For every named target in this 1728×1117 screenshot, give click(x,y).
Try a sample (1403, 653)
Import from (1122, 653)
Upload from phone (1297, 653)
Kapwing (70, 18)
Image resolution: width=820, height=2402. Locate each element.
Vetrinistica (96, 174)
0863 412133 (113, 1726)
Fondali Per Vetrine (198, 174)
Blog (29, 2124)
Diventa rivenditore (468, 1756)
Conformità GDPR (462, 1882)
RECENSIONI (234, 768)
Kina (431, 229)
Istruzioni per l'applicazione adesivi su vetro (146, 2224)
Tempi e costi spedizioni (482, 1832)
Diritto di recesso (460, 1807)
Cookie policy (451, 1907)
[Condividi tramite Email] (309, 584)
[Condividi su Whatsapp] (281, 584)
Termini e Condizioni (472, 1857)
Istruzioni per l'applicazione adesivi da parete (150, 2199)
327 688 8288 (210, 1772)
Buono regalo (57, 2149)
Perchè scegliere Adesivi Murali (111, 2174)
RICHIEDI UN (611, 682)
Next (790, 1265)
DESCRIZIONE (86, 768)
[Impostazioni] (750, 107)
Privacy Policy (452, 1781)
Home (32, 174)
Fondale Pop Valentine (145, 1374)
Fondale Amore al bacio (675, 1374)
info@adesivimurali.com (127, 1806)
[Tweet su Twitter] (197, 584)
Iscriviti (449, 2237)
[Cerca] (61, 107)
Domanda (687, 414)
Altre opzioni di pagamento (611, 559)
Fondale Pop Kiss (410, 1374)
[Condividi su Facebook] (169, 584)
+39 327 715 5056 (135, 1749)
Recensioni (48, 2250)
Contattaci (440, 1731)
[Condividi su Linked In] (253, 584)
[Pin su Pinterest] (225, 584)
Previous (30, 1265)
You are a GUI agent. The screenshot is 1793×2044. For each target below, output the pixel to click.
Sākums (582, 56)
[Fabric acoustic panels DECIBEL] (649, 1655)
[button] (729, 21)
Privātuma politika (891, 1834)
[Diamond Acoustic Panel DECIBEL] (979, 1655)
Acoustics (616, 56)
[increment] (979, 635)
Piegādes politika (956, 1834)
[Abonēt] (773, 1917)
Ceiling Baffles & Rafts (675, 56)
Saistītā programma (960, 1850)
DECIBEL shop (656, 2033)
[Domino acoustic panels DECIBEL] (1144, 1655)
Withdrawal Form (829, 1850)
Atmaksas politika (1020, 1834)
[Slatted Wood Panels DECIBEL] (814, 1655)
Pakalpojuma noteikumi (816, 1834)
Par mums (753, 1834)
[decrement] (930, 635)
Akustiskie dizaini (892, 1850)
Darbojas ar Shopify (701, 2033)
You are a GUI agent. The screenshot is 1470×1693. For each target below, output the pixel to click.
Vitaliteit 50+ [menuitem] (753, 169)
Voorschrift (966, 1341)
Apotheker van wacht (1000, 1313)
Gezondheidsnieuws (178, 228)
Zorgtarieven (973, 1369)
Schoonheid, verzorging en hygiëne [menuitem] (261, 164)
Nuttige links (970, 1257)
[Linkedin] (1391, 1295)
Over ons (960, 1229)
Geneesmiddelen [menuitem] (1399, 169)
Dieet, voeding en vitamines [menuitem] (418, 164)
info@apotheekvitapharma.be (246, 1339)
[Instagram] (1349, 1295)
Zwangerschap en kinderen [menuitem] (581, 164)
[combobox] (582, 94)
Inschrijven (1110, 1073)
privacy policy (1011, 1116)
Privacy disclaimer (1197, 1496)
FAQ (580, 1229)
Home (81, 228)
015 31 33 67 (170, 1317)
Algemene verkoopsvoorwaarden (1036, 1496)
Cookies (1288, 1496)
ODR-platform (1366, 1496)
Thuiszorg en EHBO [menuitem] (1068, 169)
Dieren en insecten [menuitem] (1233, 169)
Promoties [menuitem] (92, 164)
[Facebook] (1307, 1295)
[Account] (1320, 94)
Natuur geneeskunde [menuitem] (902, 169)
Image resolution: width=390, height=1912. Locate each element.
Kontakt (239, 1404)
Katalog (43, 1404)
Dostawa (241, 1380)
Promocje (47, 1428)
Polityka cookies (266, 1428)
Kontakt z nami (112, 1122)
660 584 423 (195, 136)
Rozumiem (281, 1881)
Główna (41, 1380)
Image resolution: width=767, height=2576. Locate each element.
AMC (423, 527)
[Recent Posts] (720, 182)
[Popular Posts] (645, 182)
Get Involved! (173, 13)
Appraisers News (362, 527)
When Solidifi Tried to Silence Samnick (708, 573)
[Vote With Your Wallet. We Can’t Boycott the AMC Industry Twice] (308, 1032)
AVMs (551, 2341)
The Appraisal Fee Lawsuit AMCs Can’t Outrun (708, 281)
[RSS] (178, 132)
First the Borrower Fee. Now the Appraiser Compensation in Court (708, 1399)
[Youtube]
______
List every line above that holds the word "screenshot".

For every named target in this 1728×1117 screenshot, give click(x,y).
You are a GUI agent. The screenshot is 1793×2044. For each target below, output the pixel to click.
You are a GUI agent. The screenshot is 1470×1693. For each target below, output the pixel to click.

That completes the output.